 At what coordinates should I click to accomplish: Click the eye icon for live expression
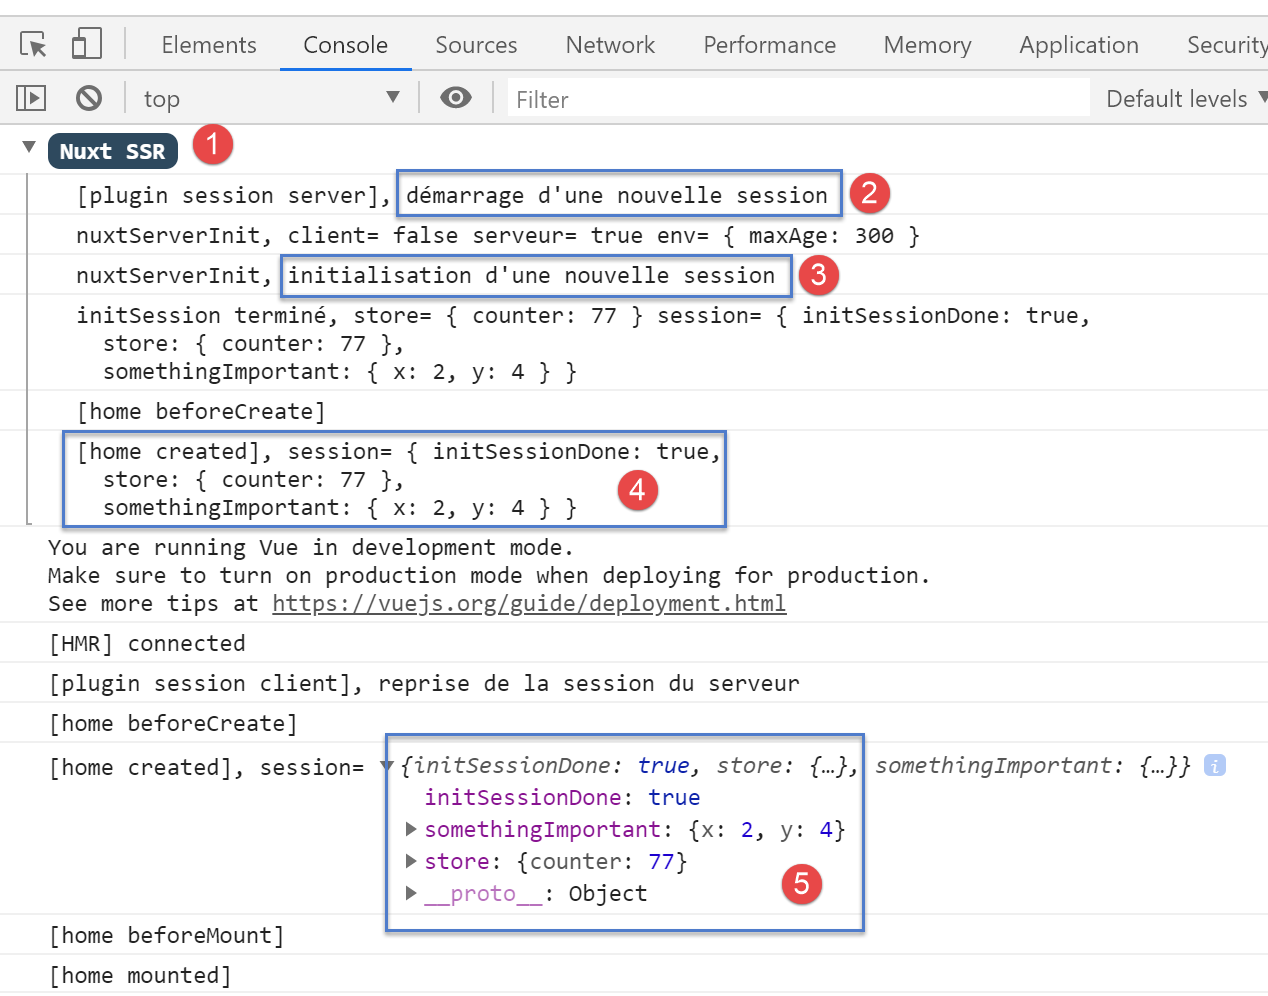point(456,98)
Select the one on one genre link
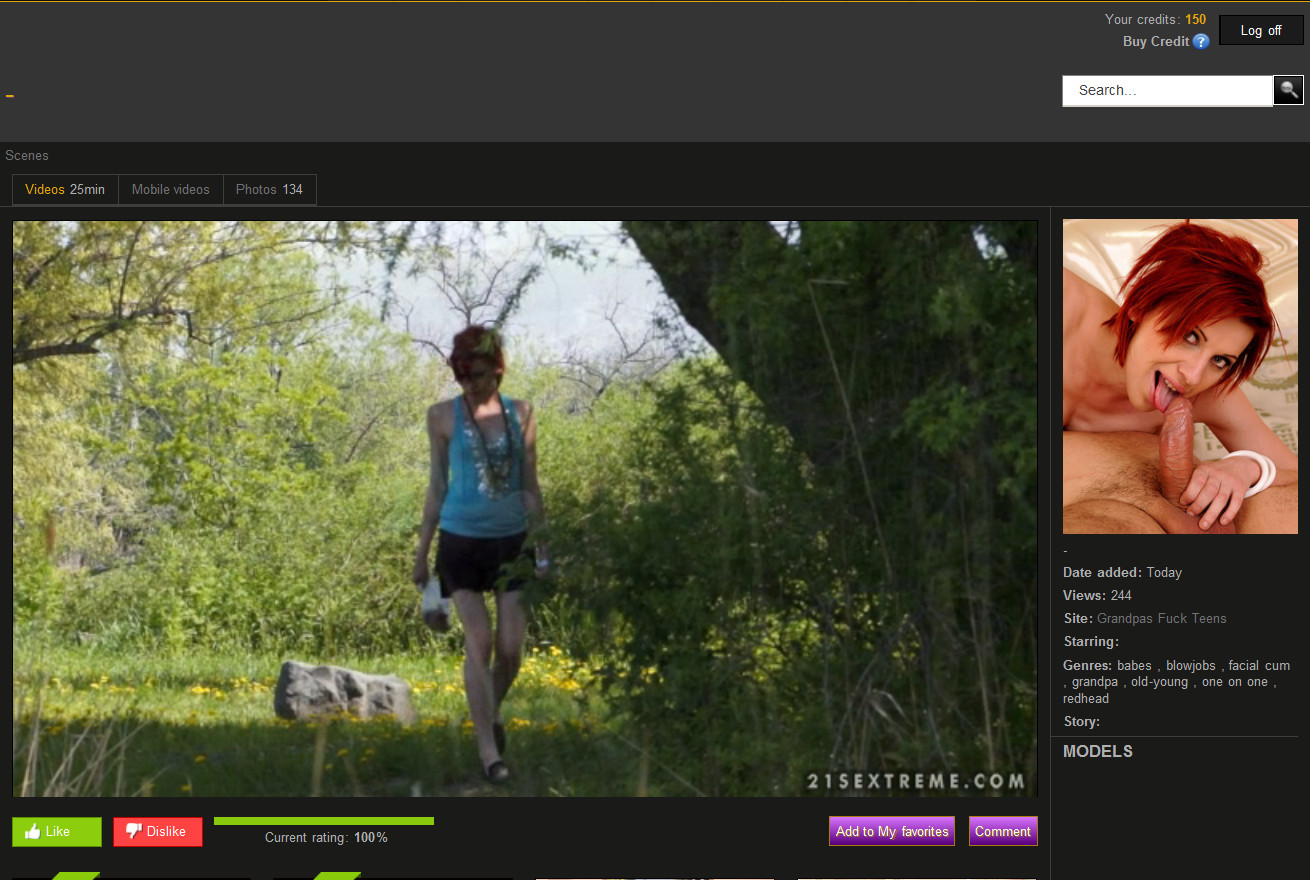1310x880 pixels. pyautogui.click(x=1235, y=682)
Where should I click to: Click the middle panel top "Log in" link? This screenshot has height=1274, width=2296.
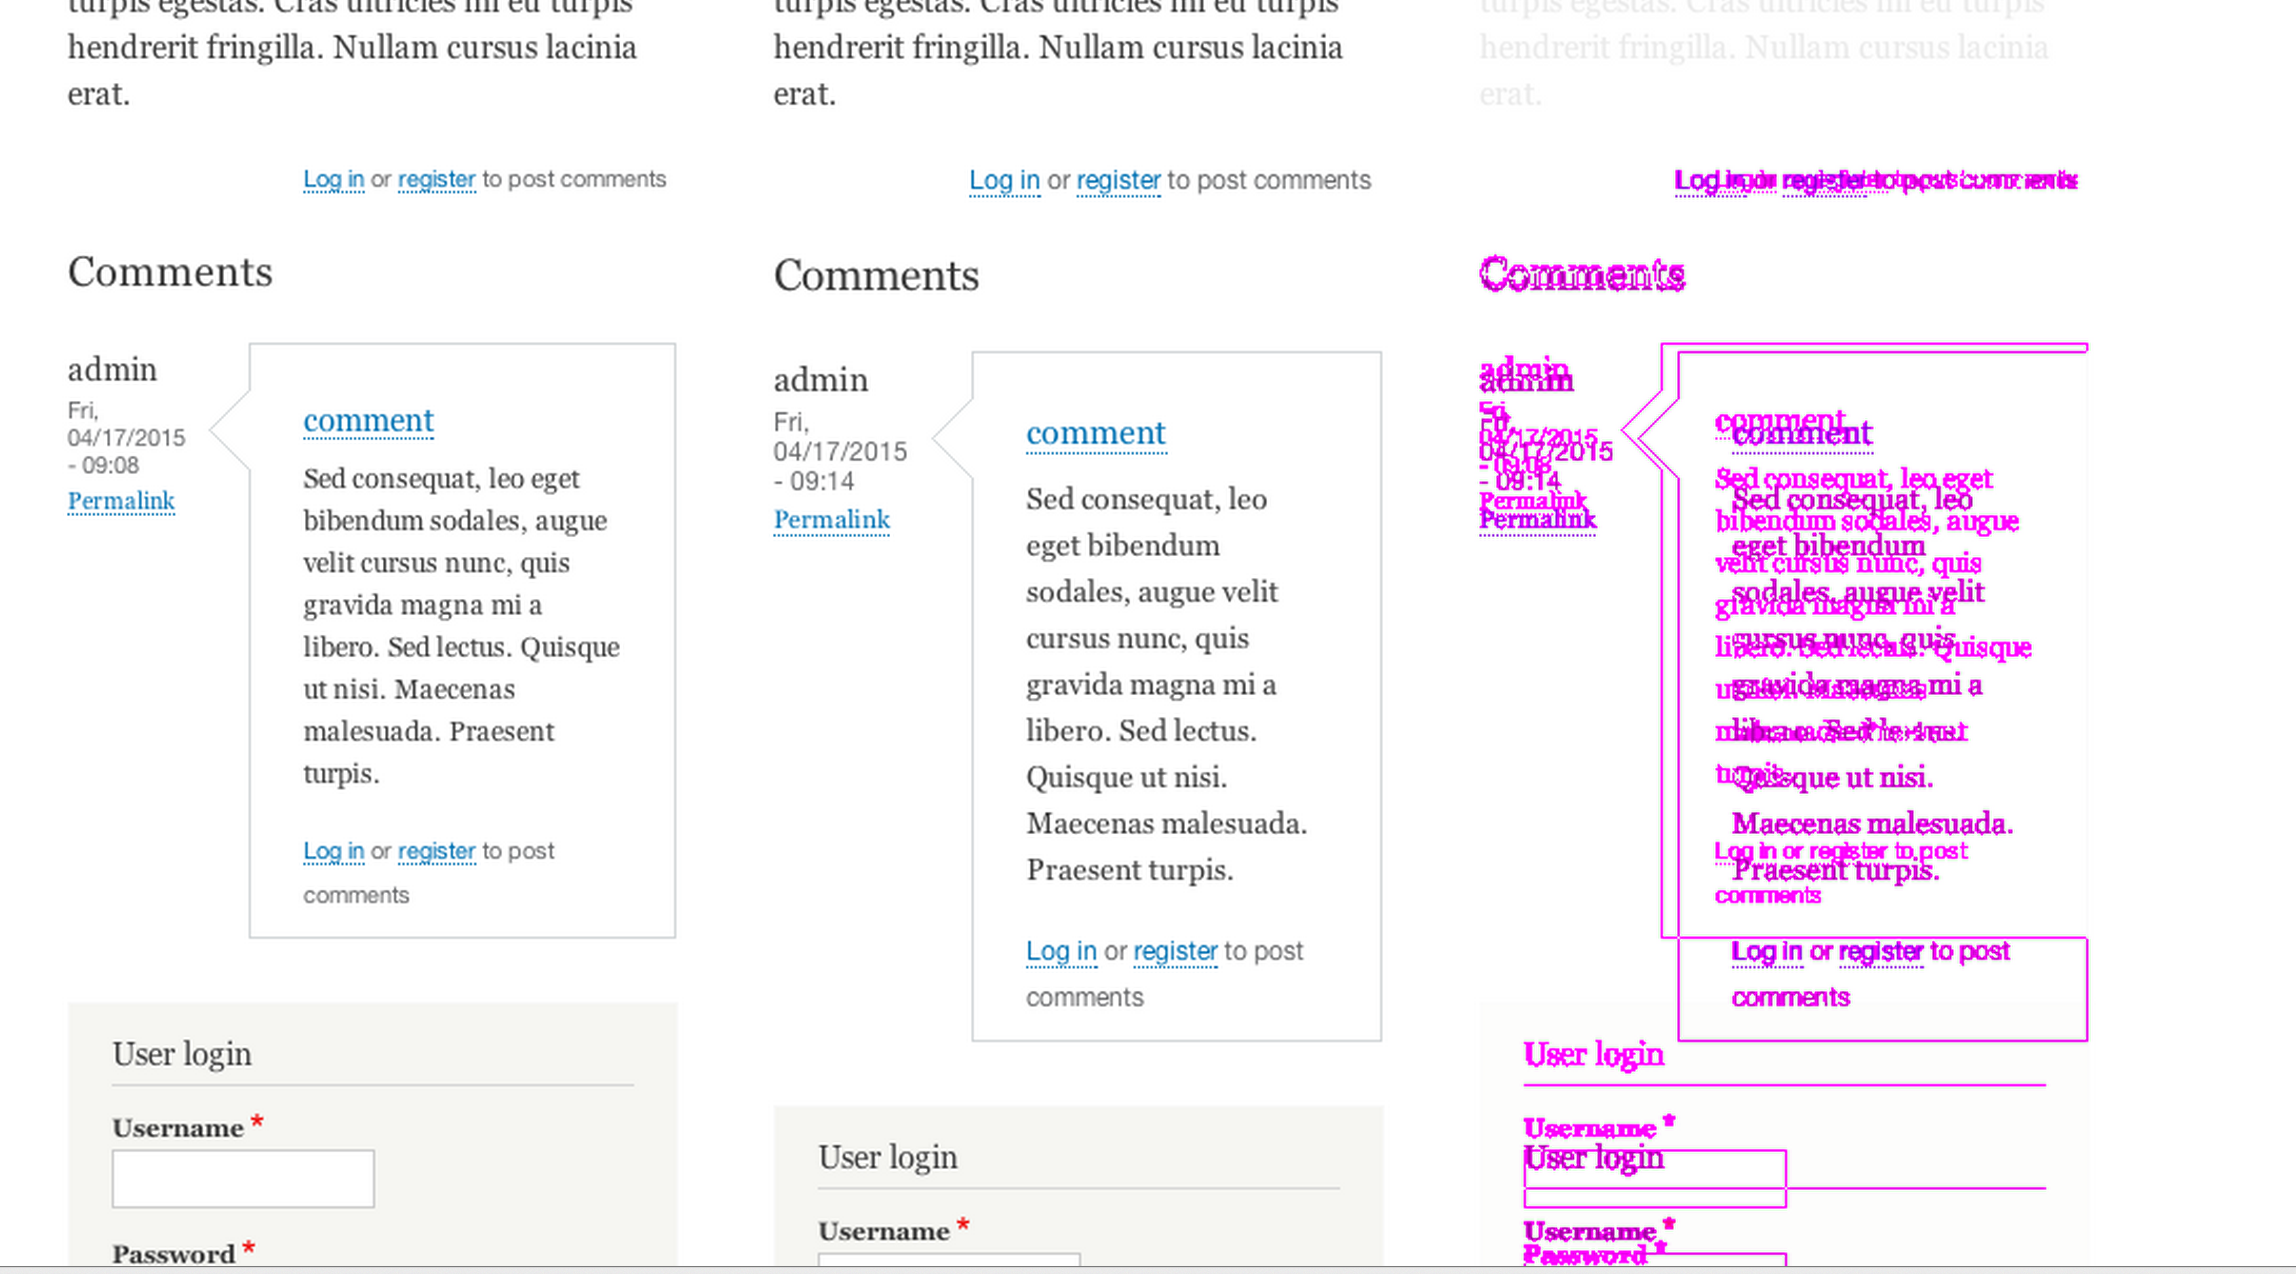click(1004, 181)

◇ ◇ ◇ ◇

[Task item]: Return every line above word for word, minus images.

[Exercise solution]:
 At what coordinates should I click to accomplish: Click the eye icon for live expression
point(456,98)
Select the one on one genre link
1310x880 pixels. pyautogui.click(x=1235, y=682)
Where should I click to: Click the middle panel top "Log in" link? This screenshot has height=1274, width=2296.
click(1004, 181)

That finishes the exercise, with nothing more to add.